======== DATA TO PROCESS

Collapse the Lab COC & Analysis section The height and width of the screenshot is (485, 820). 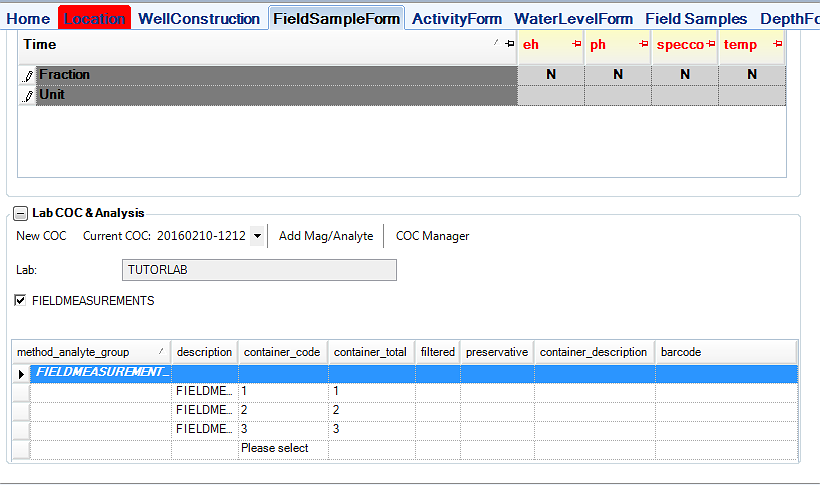coord(20,213)
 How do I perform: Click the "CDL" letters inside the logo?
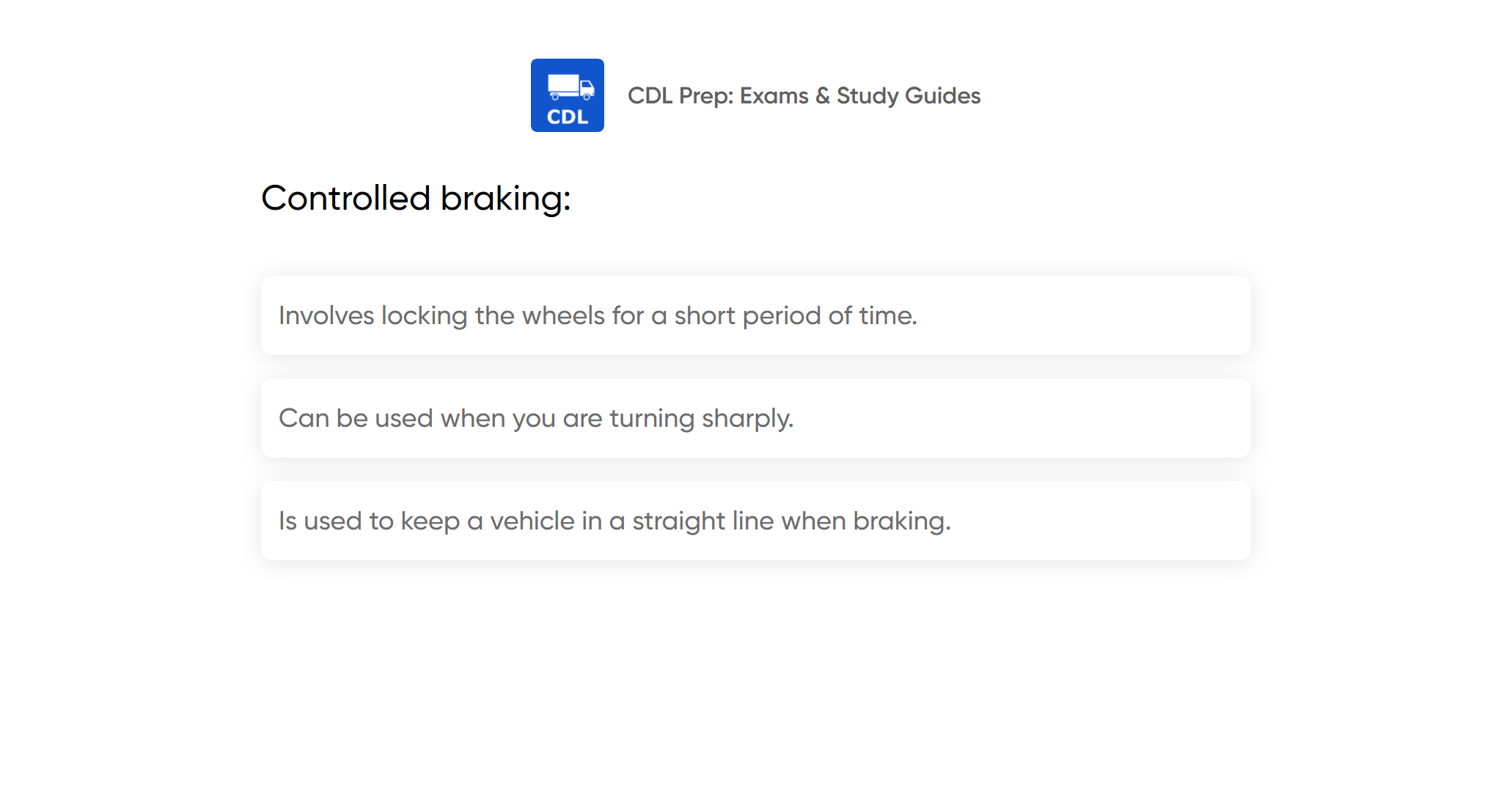click(x=568, y=117)
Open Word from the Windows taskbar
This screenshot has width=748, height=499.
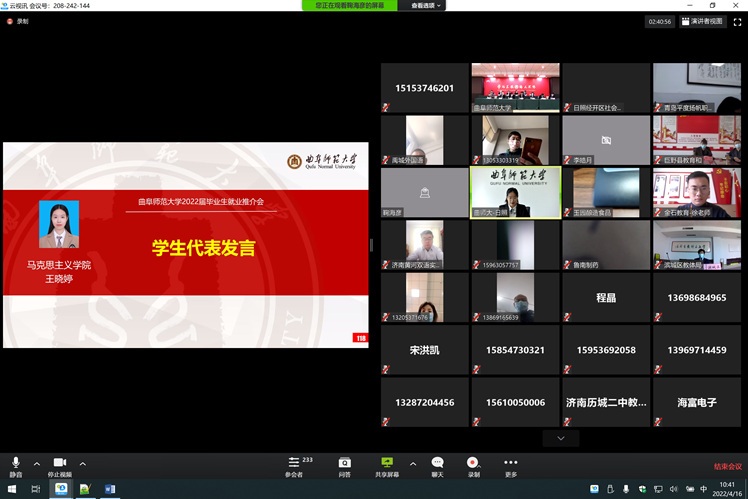tap(110, 489)
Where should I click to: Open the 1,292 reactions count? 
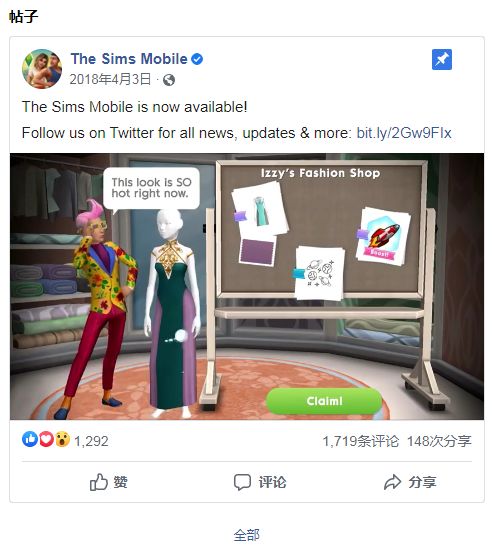pos(91,441)
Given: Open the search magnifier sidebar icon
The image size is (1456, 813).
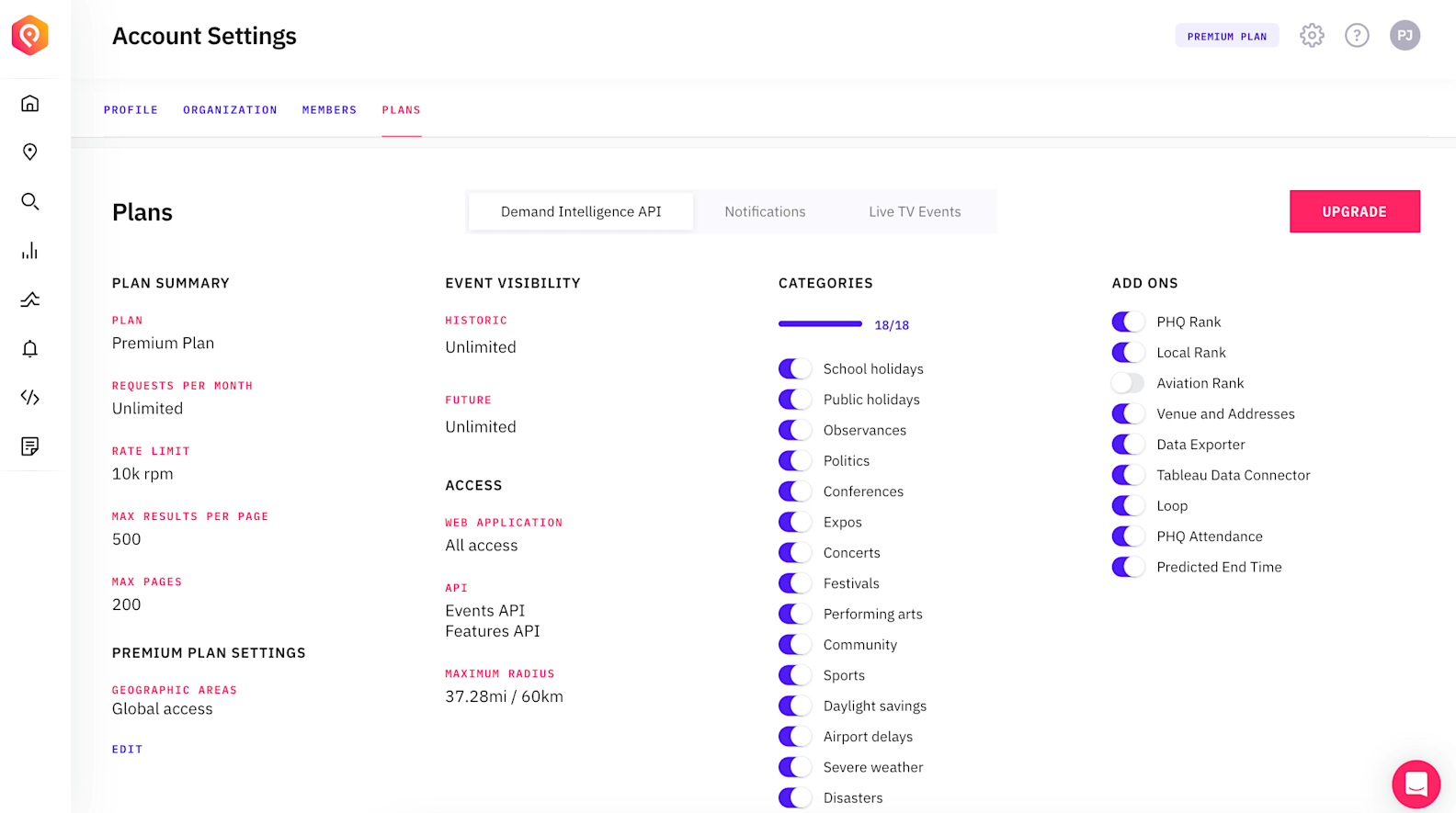Looking at the screenshot, I should 30,201.
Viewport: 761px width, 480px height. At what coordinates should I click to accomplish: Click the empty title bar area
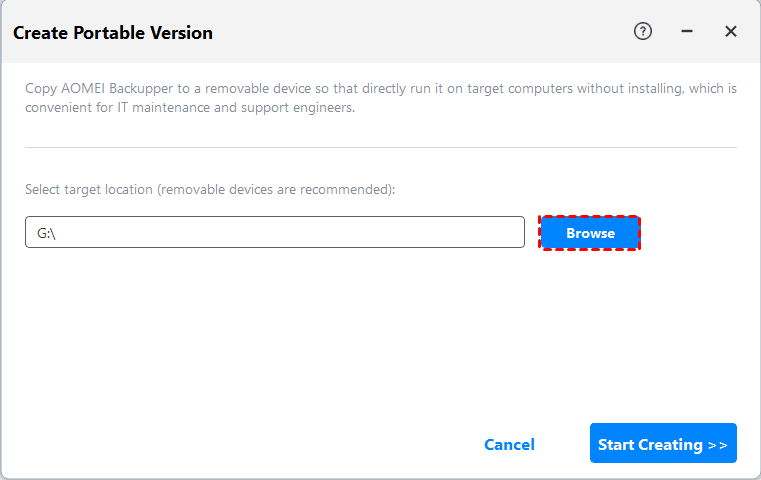tap(420, 32)

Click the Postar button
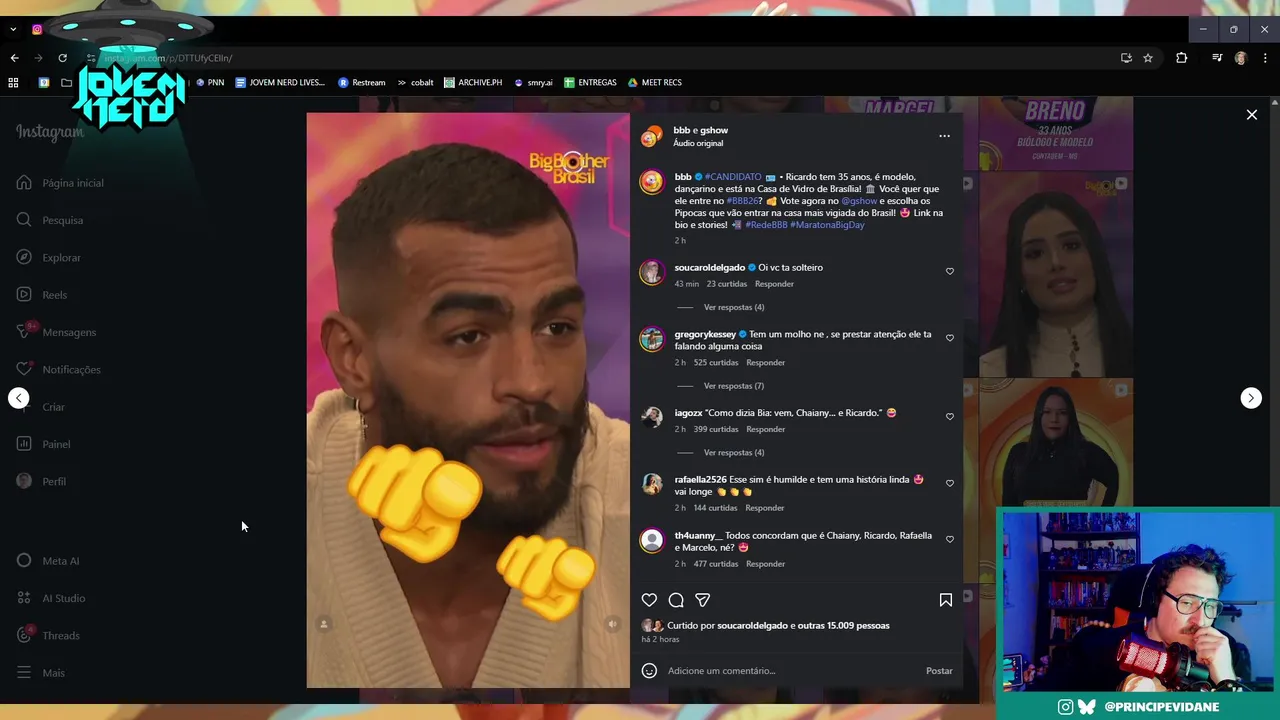point(939,671)
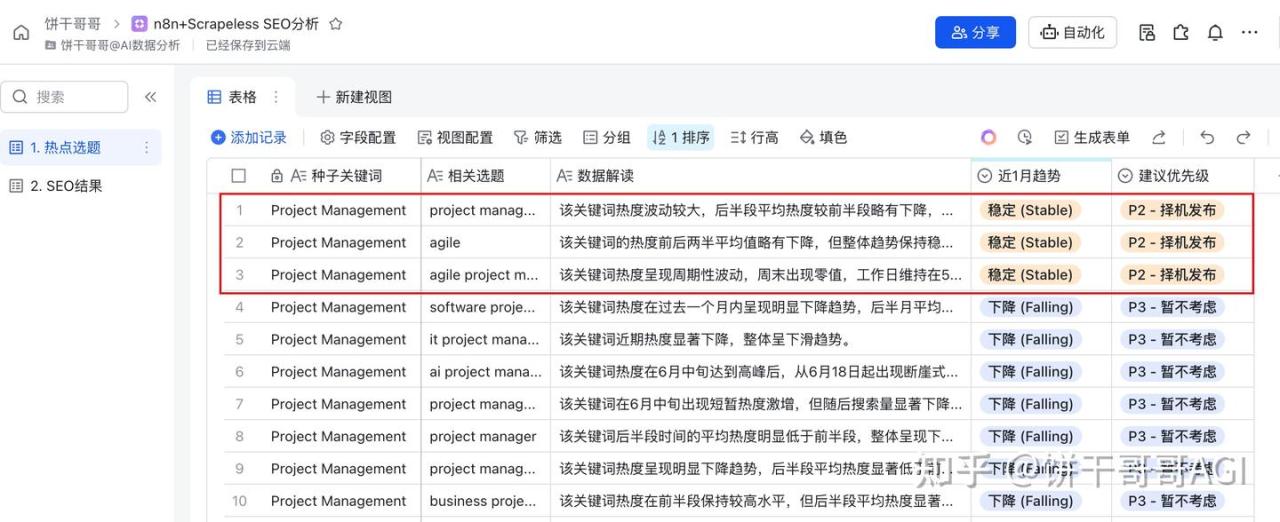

================

** THE PROBLEM **
List each line of the entries that contains the word "Open".

** WRITTEN REPLY **
Open Word from the Windows taskbar
Where should I click to: Open the 1,292 reactions count? 
Given: Open the search magnifier sidebar icon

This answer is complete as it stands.